(Items from a data collection)
* * * * * * * * *
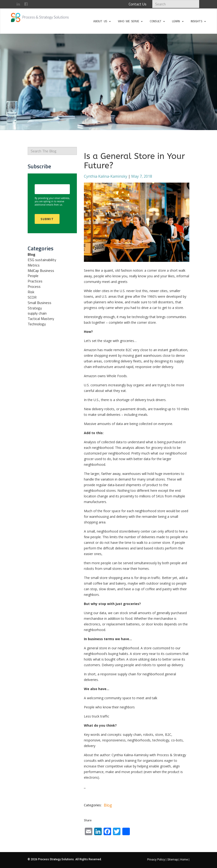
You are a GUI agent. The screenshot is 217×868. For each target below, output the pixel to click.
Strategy (35, 308)
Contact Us (137, 4)
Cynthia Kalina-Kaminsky (105, 176)
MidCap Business (41, 270)
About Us (102, 21)
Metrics (34, 265)
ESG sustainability (42, 259)
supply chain (37, 313)
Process (34, 286)
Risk (31, 292)
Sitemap (173, 860)
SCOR (32, 297)
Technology (37, 324)
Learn (178, 21)
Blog (31, 254)
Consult (157, 21)
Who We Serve (130, 21)
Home (185, 860)
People (33, 276)
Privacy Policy (157, 860)
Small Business (39, 303)
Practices (35, 281)
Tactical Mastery (41, 318)
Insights (198, 21)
* * * * * * * * *
PROBLEM — Rewrite every line of the items above as a numbered list, dropping any blank lines. Leave the pictures out of your answer.

EXERCISE RESULT —
1. You are a GUI agent. The screenshot is 217×868. For each target below, output the pixel to click.
2. Strategy (35, 308)
3. Contact Us (137, 4)
4. Cynthia Kalina-Kaminsky (105, 176)
5. MidCap Business (41, 270)
6. About Us (102, 21)
7. Metrics (34, 265)
8. ESG sustainability (42, 259)
9. supply chain (37, 313)
10. Process (34, 286)
11. Risk (31, 292)
12. Sitemap (173, 860)
13. SCOR (32, 297)
14. Technology (37, 324)
15. Learn (178, 21)
16. Blog (31, 254)
17. Consult (157, 21)
18. Who We Serve (130, 21)
19. Home (185, 860)
20. People (33, 276)
21. Privacy Policy (157, 860)
22. Small Business (39, 303)
23. Practices (35, 281)
24. Tactical Mastery (41, 318)
25. Insights (198, 21)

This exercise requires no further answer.